Segment Start: Supplied data

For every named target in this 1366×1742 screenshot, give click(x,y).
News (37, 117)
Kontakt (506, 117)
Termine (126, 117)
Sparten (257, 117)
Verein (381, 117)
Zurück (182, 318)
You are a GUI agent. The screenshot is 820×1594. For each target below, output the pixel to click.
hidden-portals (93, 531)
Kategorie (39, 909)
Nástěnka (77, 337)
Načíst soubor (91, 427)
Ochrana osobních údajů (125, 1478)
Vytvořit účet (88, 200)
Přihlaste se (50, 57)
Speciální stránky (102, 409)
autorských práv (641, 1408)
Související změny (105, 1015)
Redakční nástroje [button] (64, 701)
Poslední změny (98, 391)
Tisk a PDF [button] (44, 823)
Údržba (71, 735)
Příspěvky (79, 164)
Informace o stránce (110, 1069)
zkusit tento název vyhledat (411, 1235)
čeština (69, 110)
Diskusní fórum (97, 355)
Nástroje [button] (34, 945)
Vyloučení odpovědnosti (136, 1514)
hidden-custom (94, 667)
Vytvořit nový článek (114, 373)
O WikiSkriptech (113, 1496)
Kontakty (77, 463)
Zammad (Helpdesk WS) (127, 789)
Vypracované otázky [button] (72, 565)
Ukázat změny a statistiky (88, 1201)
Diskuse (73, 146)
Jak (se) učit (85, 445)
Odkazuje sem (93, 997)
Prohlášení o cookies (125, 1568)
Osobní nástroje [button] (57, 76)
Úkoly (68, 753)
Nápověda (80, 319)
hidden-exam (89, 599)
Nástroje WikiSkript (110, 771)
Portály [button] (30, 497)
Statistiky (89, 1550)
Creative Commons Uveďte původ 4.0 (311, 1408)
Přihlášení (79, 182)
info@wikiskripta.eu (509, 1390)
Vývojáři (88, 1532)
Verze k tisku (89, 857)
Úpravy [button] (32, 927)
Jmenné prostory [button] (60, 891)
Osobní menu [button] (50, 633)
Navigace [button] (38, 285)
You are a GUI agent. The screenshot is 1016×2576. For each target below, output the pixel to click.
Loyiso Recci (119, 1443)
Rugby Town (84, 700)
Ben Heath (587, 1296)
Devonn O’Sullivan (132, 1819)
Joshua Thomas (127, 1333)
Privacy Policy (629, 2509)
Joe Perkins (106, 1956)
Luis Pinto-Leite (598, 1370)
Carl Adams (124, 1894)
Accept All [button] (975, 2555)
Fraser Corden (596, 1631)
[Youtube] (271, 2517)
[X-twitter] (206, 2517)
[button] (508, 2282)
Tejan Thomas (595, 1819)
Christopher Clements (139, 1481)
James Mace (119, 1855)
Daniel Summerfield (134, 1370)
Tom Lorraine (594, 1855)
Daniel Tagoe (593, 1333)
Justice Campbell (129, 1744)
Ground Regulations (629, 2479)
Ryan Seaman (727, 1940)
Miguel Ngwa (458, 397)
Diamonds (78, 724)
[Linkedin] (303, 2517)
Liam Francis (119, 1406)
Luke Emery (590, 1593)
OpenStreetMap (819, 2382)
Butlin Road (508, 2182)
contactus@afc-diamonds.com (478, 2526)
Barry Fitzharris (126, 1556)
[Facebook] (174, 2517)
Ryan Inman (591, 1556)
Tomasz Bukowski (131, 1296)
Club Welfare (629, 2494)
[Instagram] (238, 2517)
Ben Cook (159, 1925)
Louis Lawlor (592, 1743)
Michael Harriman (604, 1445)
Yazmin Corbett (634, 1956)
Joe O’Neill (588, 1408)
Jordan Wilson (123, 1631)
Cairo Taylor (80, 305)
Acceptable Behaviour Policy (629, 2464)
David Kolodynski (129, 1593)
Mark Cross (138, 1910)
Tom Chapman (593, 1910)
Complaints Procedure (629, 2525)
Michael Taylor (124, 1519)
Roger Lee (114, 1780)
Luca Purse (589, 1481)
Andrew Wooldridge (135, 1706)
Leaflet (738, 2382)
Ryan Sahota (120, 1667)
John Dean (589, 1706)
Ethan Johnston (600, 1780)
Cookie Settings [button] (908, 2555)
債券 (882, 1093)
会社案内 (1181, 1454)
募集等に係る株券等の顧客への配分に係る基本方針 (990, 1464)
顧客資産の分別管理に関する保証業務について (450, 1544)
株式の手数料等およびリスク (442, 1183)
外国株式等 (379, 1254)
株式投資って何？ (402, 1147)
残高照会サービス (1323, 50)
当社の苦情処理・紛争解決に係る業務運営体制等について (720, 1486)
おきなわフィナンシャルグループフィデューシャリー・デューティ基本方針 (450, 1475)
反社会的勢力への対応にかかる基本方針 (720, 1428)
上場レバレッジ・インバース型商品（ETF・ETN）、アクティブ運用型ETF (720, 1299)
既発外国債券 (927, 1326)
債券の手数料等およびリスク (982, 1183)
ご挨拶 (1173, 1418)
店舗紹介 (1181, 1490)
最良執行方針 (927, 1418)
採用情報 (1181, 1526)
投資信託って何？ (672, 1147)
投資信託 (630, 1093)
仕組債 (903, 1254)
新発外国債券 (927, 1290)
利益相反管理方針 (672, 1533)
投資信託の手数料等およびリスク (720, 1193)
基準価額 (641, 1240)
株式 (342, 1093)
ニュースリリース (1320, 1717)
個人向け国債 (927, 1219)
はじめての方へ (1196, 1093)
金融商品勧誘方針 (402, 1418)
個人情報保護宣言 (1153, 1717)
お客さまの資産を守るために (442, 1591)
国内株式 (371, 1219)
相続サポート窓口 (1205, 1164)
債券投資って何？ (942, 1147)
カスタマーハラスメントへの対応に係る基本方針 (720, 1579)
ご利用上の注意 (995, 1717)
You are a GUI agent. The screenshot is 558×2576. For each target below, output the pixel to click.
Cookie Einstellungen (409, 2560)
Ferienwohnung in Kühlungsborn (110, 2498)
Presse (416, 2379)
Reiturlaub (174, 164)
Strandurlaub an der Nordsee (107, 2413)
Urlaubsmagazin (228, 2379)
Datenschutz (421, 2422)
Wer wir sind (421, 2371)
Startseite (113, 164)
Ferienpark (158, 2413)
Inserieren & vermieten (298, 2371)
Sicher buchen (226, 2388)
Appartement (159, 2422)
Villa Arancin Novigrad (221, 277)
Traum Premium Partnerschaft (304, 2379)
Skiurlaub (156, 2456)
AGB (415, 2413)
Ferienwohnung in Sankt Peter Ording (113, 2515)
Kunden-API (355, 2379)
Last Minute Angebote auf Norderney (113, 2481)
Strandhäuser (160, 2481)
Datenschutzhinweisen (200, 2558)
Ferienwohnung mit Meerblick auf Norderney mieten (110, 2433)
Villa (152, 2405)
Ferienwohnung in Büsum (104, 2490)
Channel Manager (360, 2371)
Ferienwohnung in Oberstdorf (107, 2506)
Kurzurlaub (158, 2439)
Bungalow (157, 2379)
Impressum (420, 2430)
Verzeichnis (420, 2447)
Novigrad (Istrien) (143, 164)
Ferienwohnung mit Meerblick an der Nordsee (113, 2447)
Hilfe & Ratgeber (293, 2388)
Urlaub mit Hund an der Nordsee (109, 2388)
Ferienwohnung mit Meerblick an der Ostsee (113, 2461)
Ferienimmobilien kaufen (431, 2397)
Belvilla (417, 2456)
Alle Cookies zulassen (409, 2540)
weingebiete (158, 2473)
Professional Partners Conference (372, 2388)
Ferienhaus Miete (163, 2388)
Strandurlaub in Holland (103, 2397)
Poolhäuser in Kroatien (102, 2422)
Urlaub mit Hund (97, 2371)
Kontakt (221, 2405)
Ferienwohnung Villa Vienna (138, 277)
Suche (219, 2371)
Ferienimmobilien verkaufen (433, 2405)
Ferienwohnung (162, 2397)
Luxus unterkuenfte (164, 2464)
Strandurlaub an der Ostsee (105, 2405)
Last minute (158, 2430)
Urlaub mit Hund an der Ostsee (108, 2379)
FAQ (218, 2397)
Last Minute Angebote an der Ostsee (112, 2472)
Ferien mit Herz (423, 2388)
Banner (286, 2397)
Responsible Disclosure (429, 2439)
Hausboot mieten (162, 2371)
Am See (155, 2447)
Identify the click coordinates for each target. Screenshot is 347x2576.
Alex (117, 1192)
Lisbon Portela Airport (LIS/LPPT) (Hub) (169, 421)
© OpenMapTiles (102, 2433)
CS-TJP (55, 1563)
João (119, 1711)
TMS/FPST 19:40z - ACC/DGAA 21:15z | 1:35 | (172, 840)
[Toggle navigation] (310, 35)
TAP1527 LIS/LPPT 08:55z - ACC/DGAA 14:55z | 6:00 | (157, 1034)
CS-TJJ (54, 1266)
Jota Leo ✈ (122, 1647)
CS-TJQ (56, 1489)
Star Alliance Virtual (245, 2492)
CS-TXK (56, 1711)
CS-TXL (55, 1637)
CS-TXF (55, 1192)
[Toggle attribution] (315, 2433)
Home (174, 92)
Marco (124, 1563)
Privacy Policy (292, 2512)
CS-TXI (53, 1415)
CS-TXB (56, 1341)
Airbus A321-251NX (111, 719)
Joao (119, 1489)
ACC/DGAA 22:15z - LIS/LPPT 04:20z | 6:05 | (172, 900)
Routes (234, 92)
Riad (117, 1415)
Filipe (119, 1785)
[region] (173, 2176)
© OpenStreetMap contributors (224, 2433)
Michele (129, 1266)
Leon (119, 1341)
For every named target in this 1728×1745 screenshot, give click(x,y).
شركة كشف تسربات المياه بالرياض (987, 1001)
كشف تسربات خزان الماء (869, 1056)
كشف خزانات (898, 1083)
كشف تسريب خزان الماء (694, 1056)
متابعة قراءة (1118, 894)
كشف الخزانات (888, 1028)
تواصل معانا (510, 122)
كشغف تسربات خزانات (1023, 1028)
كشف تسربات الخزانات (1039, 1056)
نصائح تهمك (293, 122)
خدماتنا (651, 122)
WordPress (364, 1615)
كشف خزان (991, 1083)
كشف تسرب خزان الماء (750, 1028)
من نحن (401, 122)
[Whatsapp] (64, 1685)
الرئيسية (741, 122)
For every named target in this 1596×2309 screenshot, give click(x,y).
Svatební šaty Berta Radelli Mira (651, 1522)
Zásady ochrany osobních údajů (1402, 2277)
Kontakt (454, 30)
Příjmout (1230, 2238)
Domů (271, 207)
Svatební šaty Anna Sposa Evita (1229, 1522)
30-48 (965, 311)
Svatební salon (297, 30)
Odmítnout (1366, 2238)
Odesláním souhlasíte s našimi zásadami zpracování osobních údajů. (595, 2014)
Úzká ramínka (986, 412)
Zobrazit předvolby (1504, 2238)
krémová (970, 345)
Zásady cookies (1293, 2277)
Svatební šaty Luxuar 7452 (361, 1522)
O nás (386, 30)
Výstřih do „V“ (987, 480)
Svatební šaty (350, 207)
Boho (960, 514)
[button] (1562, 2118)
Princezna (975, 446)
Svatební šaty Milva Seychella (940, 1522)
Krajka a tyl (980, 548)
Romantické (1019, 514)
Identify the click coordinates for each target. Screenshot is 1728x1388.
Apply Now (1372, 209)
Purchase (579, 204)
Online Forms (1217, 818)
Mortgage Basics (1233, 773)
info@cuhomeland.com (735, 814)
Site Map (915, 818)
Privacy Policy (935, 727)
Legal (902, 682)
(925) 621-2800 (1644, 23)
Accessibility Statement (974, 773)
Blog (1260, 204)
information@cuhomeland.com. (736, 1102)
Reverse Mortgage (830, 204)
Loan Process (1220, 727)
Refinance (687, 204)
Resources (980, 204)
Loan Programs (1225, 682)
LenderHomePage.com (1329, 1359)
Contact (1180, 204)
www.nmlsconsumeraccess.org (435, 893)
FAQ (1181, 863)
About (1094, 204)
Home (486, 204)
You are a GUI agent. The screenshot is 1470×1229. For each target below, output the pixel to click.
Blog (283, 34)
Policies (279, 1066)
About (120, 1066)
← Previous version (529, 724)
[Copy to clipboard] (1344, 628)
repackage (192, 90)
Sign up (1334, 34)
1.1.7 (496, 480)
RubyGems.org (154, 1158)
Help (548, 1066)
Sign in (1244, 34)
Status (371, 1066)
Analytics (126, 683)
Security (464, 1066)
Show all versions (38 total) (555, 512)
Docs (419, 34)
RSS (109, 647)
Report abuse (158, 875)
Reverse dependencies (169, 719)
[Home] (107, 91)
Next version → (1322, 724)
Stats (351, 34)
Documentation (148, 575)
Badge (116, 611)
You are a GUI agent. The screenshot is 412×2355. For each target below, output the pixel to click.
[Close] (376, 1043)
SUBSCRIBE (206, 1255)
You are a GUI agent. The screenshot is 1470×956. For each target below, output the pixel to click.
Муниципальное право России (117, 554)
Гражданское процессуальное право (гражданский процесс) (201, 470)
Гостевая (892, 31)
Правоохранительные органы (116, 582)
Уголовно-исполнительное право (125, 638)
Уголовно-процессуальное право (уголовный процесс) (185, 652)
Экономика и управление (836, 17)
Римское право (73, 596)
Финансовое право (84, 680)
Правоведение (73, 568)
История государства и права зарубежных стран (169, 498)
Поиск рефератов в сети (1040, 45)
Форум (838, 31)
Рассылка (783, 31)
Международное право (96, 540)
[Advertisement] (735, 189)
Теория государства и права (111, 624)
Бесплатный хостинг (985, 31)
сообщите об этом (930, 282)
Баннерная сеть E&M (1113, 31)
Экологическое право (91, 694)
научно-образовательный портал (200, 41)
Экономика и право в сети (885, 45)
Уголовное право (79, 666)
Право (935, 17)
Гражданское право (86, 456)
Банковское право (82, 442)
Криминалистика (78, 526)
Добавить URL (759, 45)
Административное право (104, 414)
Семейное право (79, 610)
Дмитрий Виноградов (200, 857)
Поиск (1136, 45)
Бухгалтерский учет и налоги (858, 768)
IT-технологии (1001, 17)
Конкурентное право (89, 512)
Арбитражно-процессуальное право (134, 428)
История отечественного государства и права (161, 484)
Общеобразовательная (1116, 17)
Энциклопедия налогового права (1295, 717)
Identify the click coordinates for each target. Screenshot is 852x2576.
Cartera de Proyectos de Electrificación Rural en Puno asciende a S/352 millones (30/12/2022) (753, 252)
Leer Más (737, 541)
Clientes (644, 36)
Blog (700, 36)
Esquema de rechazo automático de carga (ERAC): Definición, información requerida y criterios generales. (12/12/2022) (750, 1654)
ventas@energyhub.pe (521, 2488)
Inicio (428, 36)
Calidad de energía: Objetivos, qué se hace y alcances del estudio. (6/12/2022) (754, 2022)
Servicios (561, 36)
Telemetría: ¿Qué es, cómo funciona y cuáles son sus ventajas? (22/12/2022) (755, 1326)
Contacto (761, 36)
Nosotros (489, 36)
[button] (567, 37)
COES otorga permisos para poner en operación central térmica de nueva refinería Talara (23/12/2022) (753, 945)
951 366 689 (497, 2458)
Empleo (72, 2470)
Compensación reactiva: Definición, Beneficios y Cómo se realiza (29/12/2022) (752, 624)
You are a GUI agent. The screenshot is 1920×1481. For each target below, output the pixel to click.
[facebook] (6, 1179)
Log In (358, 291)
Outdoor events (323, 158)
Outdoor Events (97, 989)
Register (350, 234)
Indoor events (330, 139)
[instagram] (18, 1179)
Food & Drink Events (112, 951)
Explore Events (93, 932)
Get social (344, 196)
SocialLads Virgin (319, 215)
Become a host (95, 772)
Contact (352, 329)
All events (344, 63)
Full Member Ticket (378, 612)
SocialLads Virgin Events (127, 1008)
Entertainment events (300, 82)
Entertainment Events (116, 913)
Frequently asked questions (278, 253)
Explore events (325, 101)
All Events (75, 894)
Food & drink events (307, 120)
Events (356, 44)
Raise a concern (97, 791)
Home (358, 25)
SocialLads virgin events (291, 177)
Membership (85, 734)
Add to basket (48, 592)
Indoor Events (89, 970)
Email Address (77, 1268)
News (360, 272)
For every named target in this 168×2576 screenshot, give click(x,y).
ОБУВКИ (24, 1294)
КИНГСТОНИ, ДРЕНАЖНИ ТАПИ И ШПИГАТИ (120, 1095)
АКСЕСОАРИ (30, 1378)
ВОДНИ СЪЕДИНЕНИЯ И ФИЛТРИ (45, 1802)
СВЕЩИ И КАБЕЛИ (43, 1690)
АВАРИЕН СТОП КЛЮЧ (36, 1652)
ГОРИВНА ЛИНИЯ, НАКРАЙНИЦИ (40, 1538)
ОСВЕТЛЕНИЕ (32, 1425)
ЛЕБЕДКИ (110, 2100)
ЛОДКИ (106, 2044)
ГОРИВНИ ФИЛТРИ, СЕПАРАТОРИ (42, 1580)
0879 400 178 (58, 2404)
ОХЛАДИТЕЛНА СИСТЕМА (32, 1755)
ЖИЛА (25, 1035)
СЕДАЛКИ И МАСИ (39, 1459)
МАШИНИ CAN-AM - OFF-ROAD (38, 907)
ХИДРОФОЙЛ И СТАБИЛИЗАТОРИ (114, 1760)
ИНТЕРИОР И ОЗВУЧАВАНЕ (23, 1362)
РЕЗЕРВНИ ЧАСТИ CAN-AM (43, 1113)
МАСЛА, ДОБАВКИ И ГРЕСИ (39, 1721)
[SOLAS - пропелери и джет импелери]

Segment End: Supplied data

Task statement ::
Using the material above, gather every line that includes "this".

Task answer ::
For every named target in this 1366×1742 screenshot, give click(x,y).
For every named target in this 1728×1745 screenshot, give click(x,y).
For every named target in this 1596×2309 screenshot, give click(x,y).
For every named target in this 168×2576 screenshot, give click(x,y).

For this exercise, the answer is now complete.